押し入れの中にしまったとしても、寝ている私をたたき起こすには十分な爆音だ。
今思えば最初に鳴った時点で押し入れを確かめて鳴った原因を探ればよかったのだが、横着してそのまま寝てしまったので、何度も寝たり起きたりを繰り返す羽目になった。
朝になって改めて押し入れを調べると、メタルメモリの上にダブルドライバー(変身ベルト)が重なっていた。

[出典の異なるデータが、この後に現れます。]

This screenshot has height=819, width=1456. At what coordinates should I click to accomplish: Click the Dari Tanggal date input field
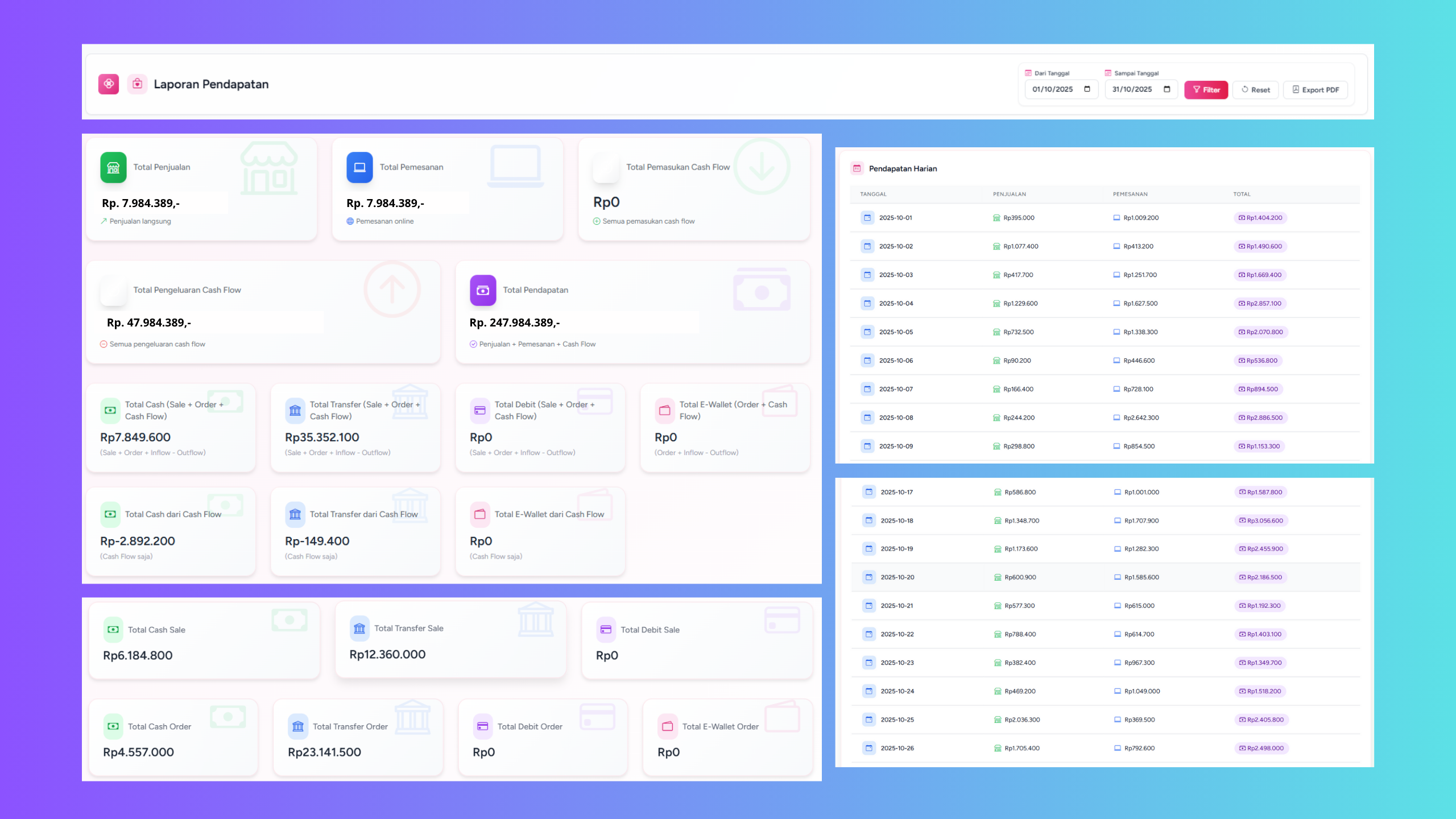(1053, 89)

何かの拍子でベルトがメモリのスイッチを押して「メタル(cv.立木文彦)」という音を出していたのだろう。
ただ、その何かの拍子って何だったのだろうか?
一度だけならわからなくもない。
ベルトが滑り落ちてメモリの上に落ちてきたとか、いくらでも想像はできる。
しかし、このパターンだと「メタル(cv.立木文彦)」は一度しか鳴らないはずだ。
二回目以降の「メタル(cv.立木文彦)」はどうして鳴ったのか?
私の押し入れに何か住み着いているのだろうか。
私は「家が汚くても自分が気にしなければ何の問題もない」という言い訳めいた哲学のもと掃除をサボリ倒しているため、何かしらの小さいお友達(婉曲表現)が侵入したとしてもおかしくない。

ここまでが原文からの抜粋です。